Google Play. Since 2024 Google actively checks Target API Level (must be current), correct Data Safety section (if the game collects data — it must be declared precisely, mismatch between code and declaration leads to suspension), and compliance with Families Policy for child-rated games.

Compliance audit process

Work starts with reading current requirements for a specific platform and SDK version. Not year-old documentation — current, as of submission date. Sony, Microsoft, and Apple update requirements regularly, and subscribing to developer newsletters is mandatory practice.

Next we form a compliance checklist for each platform. It's not universal — it's compiled for the specific game: genre, monetization, online modes, age rating, target regions (GDPR for EU, COPPA for USA).

Testing covers:

  • All system scenarios (suspend, resume, sign-out, controller disconnect, low battery)
  • Complete IAP flow, including restore purchases and error handling
  • Network interruption scenarios (connection loss during transaction)
  • Age rating compliance (in-game content vs declared rating)
  • Privacy and permissions (requested only when needed, with proper justification strings)
  • Localization of system messages (in all supported platform languages)

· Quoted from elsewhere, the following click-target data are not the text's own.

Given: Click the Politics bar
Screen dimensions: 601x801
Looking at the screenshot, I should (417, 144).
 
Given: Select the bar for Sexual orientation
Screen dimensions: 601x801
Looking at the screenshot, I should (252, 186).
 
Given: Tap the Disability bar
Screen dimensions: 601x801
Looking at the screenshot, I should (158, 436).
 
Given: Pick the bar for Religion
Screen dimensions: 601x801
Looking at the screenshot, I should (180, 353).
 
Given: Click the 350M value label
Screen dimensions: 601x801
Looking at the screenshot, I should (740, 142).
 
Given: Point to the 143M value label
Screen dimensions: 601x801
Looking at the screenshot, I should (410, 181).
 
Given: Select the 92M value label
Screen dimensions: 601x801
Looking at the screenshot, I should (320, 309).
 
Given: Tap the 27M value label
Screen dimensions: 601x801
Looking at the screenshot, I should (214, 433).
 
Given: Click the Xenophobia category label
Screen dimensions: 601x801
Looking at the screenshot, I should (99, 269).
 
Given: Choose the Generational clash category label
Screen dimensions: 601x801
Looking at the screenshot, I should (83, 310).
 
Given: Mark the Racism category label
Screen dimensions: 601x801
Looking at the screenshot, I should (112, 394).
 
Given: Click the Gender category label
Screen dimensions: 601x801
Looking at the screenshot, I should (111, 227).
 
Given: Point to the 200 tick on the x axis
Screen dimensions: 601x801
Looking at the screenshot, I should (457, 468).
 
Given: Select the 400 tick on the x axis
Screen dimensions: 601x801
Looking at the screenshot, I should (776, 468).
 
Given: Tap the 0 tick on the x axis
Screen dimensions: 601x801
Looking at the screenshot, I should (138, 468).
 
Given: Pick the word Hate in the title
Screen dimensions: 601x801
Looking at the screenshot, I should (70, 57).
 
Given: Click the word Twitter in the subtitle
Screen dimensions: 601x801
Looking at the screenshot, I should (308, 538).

After testing — pre-submission report with identified inconsistencies, prioritized by likelihood of rejection.

In one mobile project a week before release we discovered that Game Center integration was calling GKAchievement.reportAchievements twice in a certain level progression scenario — once from gameplay logic, second time from analytics event. Apple tracks duplicate achievement calls and flags them as cheating attempts at certain frequency. Fixed through deduplication at AchievementManager level with cache of already-sent achievements in PlayerPrefs.

Submission preparation

Compliance testing is the final step, but better to start it in parallel with main development. Basic things (system event handling, IAP flow) can be verified on early builds.

Final submission checklist includes: verifying all metadata (screenshots, description, age rating in each region), certificate and provisioning profile verification, clean install test without previous data.

Platform Estimated audit timeline
iOS or Android (one platform) 1–2 weeks
iOS + Android 2–3 weeks
Console (PlayStation or Xbox) 2–4 weeks
Multi-platform (PC + Mobile + Console) 4–8 weeks

Cost is calculated after analyzing platforms, monetization model, and feature scope.